[Supplied data]:
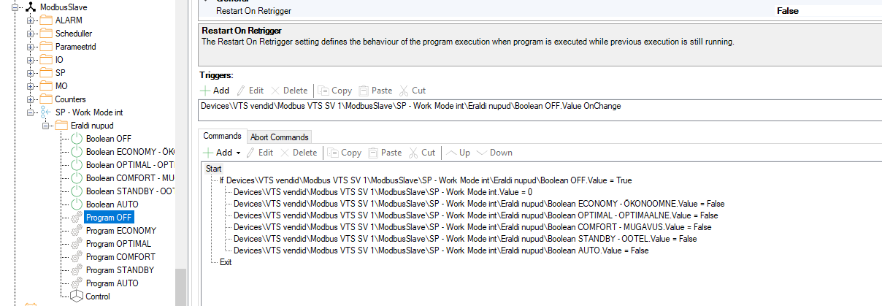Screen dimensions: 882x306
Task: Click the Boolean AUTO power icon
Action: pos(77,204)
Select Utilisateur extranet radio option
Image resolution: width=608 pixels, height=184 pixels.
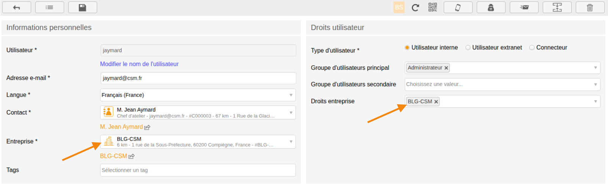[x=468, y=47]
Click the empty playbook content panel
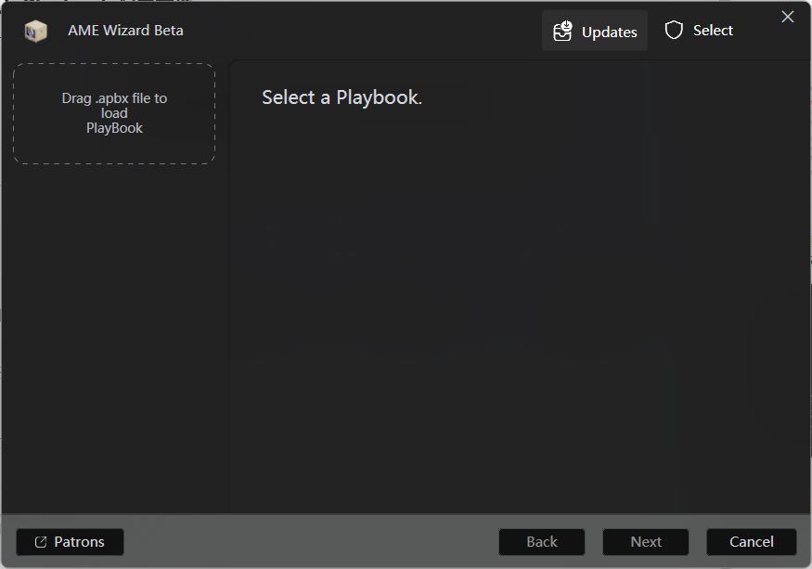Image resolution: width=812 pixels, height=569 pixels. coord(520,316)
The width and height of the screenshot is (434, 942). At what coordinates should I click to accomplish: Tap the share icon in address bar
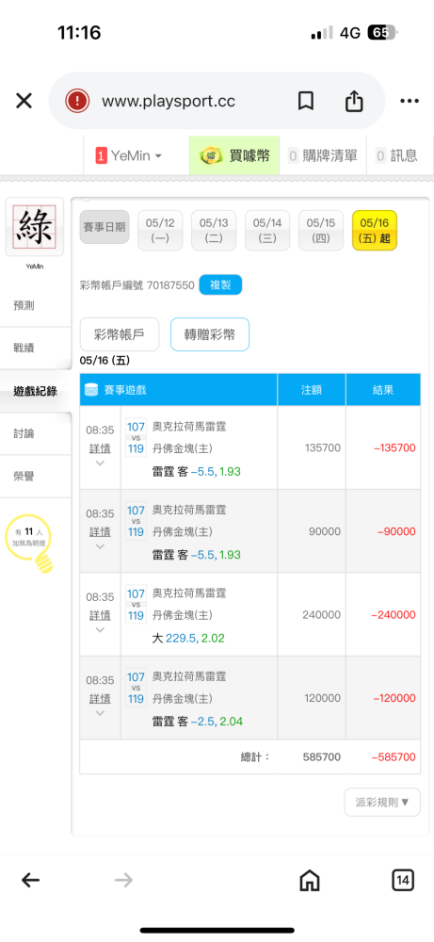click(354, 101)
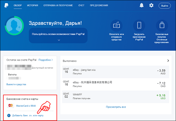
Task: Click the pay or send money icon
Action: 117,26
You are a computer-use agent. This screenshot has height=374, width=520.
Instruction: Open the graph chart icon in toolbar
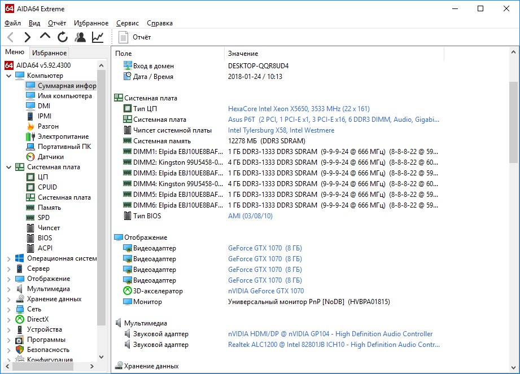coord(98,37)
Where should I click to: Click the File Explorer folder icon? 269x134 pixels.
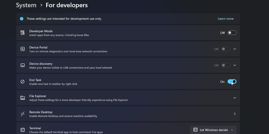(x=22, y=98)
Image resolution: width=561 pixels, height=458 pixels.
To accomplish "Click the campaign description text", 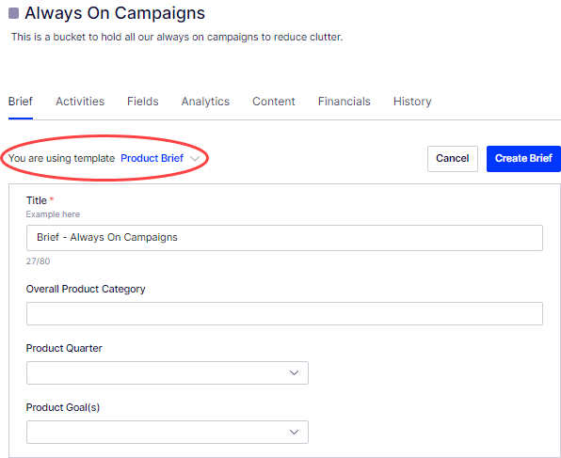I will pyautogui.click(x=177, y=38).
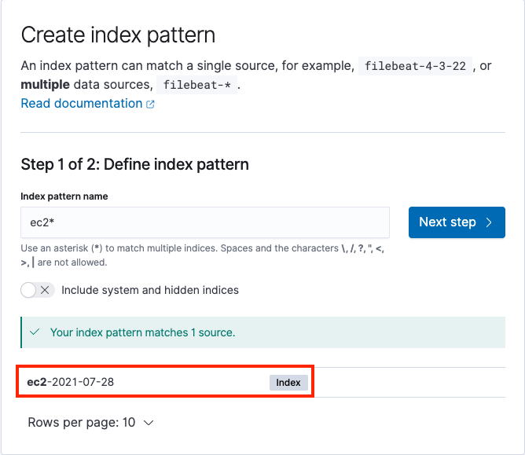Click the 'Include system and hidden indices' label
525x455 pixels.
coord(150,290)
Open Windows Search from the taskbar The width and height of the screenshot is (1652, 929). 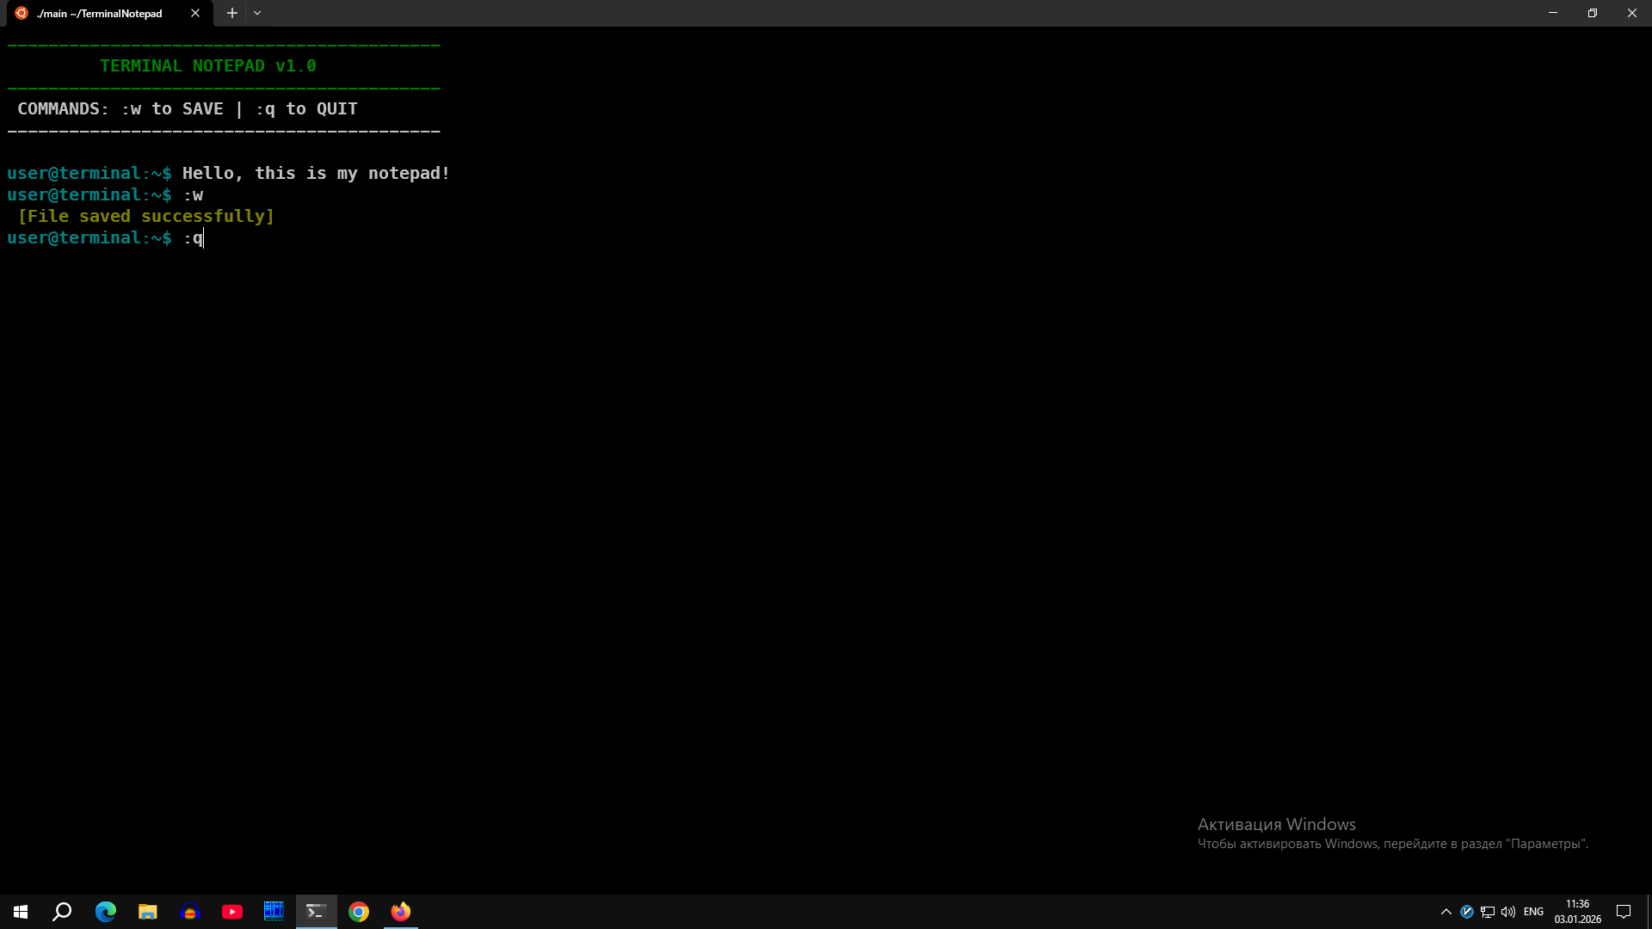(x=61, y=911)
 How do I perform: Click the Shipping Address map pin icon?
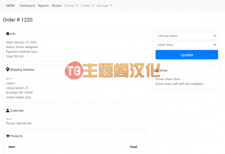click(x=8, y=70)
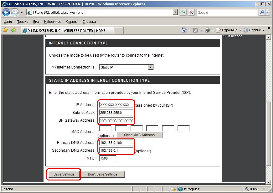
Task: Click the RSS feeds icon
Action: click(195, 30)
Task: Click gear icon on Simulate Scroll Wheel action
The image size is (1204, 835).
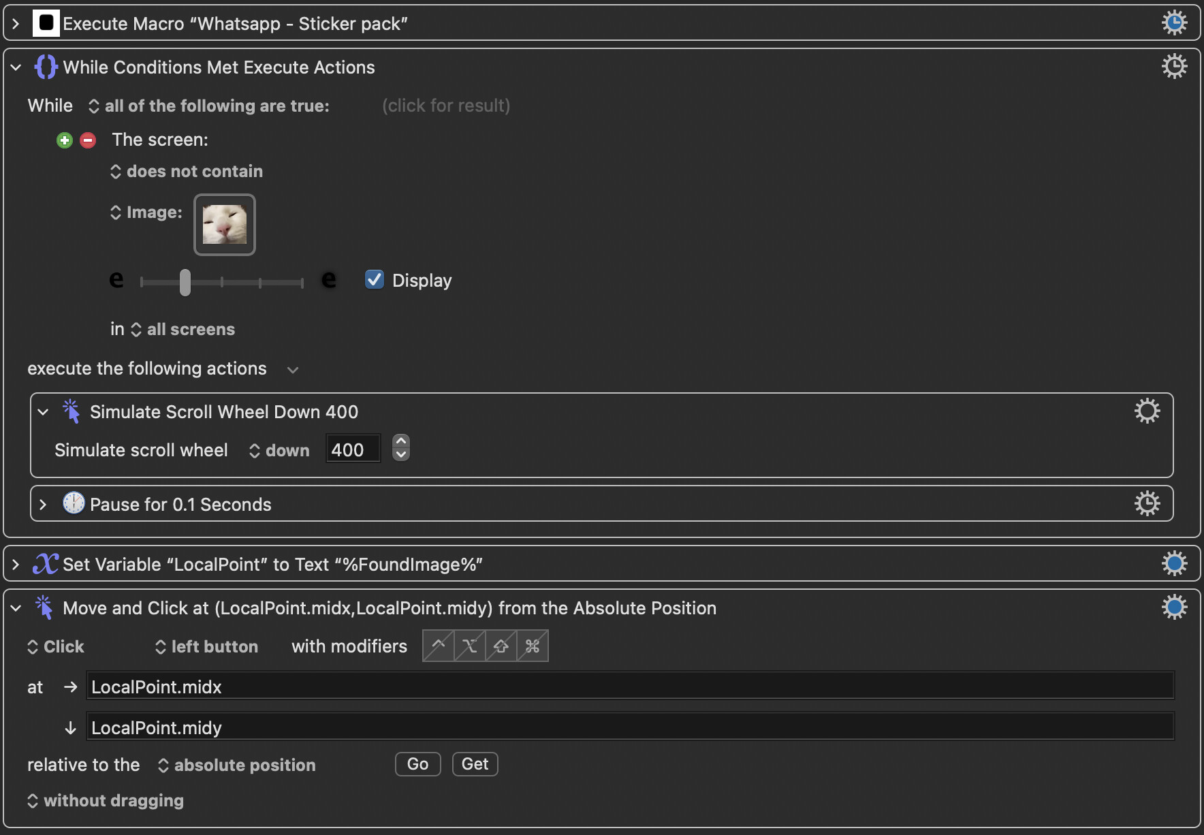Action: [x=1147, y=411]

[Direction]: Format the entries as a Markdown table with the columns Row and Line, starting at the first line of the entries and ending at the line that contains "(x=22, y=98)", and include nothing beyond that line. Leave out blank lines and the pictures.

[Problem solution]:
| Row | Line |
|---|---|
| 1 | Screen dimensions: 882x306 |
| 2 | Task: Click the Boolean AUTO power icon |
| 3 | Action: pos(77,204) |
| 4 | Select Utilisateur extranet radio option |
| 5 | Image resolution: width=608 pixels, height=184 pixels. |
| 6 | [x=468, y=47] |
| 7 | Click the empty playbook content panel |
| 8 | Image resolution: width=812 pixels, height=569 pixels. coord(520,316) |
| 9 | The width and height of the screenshot is (434, 942). At what coordinates should I click to accomplish: Tap the share icon in address bar |
| 10 | click(354, 101) |
| 11 | Task: Click the pay or send money icon |
| 12 | Action: 117,26 |
| 13 | You are a computer-use agent. This screenshot has height=374, width=520. |
| 14 | Instruction: Open the graph chart icon in toolbar |
| 15 | coord(98,37) |
| 16 | Where should I click to: Click the File Explorer folder icon? 269x134 pixels. |
| 17 | (x=22, y=98) |